== Entries supplied

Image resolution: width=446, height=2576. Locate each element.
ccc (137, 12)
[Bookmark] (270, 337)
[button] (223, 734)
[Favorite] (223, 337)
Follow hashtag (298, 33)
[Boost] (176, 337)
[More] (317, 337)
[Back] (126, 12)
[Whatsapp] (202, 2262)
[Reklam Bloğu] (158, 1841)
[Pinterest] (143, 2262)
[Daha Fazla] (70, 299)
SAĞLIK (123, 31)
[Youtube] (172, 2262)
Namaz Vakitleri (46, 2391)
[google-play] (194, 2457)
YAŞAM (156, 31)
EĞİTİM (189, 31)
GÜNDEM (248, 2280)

====
== Entries supplied

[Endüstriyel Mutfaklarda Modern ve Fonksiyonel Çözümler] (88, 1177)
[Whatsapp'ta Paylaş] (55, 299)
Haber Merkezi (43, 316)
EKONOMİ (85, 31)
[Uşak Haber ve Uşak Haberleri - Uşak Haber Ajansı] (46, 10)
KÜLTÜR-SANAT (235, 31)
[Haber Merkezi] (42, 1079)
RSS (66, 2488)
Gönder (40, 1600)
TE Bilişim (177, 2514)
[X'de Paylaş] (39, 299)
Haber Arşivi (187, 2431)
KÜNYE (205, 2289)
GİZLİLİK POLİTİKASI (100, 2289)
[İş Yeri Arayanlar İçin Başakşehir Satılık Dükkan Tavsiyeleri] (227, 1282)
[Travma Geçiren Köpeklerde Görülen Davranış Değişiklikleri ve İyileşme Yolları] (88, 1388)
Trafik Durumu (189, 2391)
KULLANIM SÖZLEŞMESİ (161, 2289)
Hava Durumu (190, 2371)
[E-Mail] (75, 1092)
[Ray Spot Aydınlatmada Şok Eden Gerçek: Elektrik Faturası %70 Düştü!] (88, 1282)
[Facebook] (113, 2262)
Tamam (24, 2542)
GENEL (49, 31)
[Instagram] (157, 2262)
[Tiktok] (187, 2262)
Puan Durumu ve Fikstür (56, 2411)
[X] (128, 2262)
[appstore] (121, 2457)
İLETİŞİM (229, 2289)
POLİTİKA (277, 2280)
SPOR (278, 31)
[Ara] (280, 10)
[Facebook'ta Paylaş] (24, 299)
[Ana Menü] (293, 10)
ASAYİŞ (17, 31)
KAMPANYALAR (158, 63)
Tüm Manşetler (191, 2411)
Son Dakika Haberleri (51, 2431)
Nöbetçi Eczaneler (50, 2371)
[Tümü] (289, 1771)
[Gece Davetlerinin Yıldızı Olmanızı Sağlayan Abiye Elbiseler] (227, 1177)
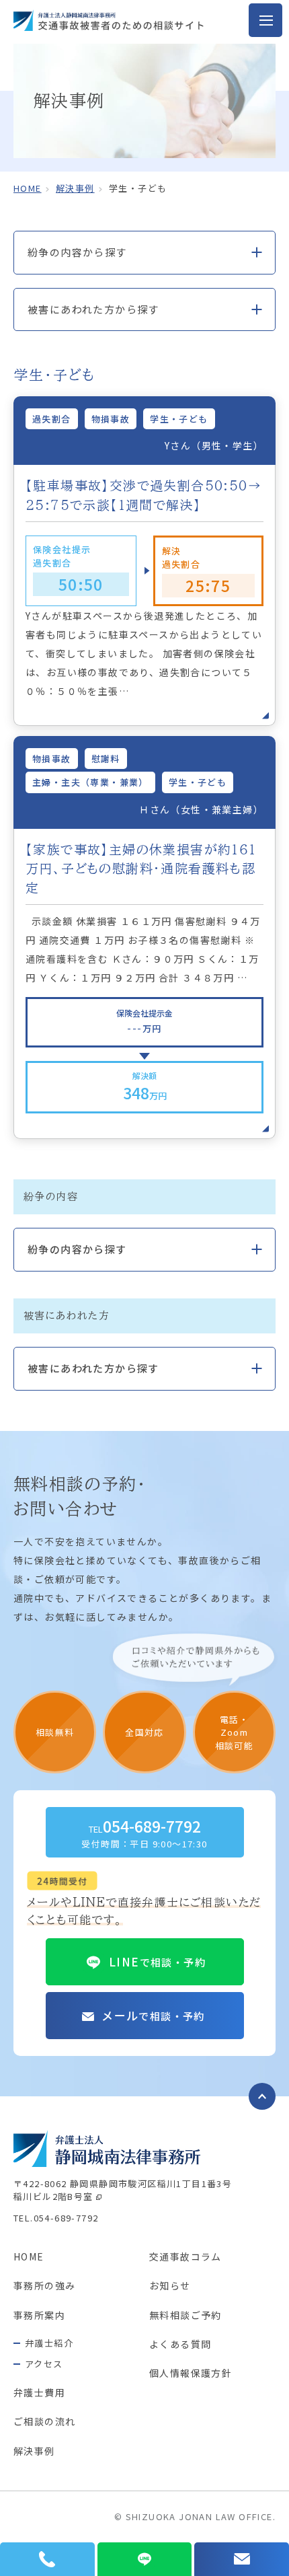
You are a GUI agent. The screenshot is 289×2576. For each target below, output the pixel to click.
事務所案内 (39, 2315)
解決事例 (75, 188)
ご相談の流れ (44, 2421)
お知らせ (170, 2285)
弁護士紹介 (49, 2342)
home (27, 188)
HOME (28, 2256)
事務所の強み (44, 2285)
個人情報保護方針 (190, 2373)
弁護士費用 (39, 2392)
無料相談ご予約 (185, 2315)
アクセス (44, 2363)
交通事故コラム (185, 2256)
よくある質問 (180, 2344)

====
== Entries supplied

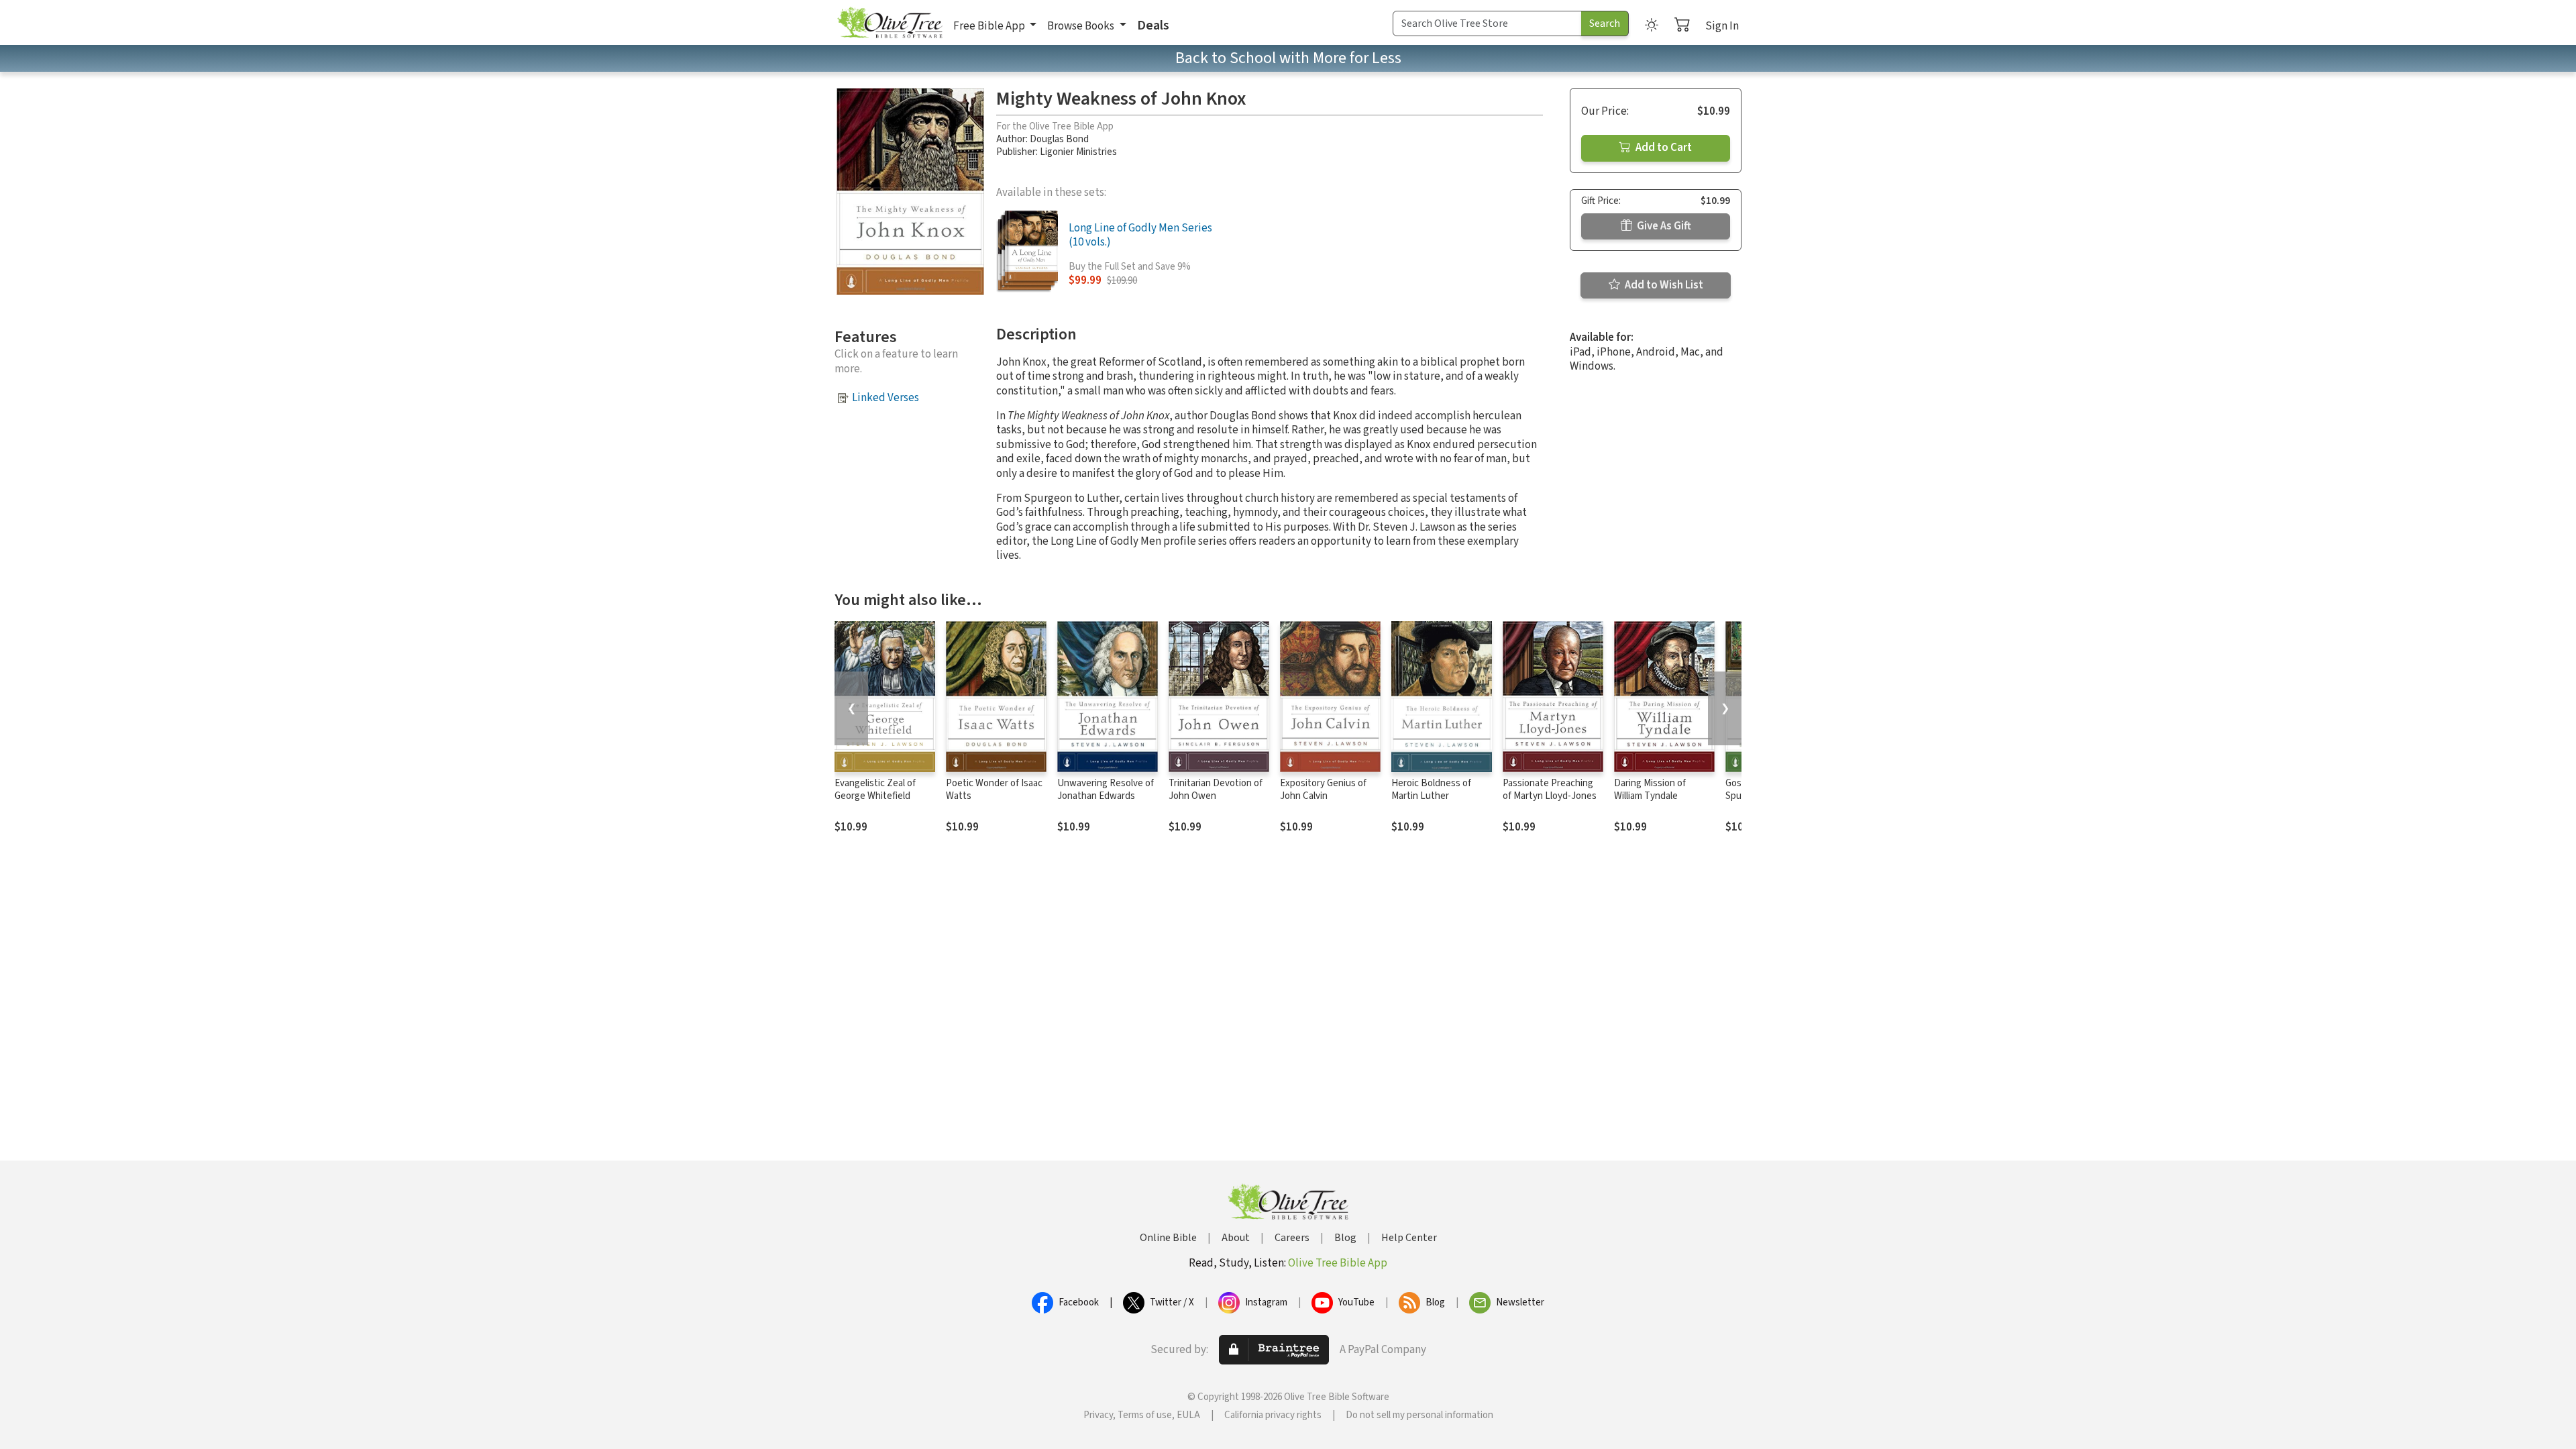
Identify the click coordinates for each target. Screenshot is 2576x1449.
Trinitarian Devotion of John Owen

====

• [Your task]
The answer is the lines above between the line holding "GİZLİLİK POLİTİKASI (100, 2289)" and the line holding "[Ana Menü] (293, 10)", inclusive, each written out exactly, and no others.

• [Exercise solution]
GİZLİLİK POLİTİKASI (100, 2289)
[İş Yeri Arayanlar İçin Başakşehir Satılık Dükkan Tavsiyeleri] (227, 1282)
[Travma Geçiren Köpeklerde Görülen Davranış Değişiklikleri ve İyileşme Yolları] (88, 1388)
Trafik Durumu (189, 2391)
KULLANIM SÖZLEŞMESİ (161, 2289)
Hava Durumu (190, 2371)
[E-Mail] (75, 1092)
[Ray Spot Aydınlatmada Şok Eden Gerçek: Elektrik Faturası %70 Düştü!] (88, 1282)
[Facebook] (113, 2262)
Tamam (24, 2542)
GENEL (49, 31)
[Instagram] (157, 2262)
[Tiktok] (187, 2262)
Puan Durumu ve Fikstür (56, 2411)
[X] (128, 2262)
[appstore] (121, 2457)
İLETİŞİM (229, 2289)
POLİTİKA (277, 2280)
SPOR (278, 31)
[Ara] (280, 10)
[Facebook'ta Paylaş] (24, 299)
[Ana Menü] (293, 10)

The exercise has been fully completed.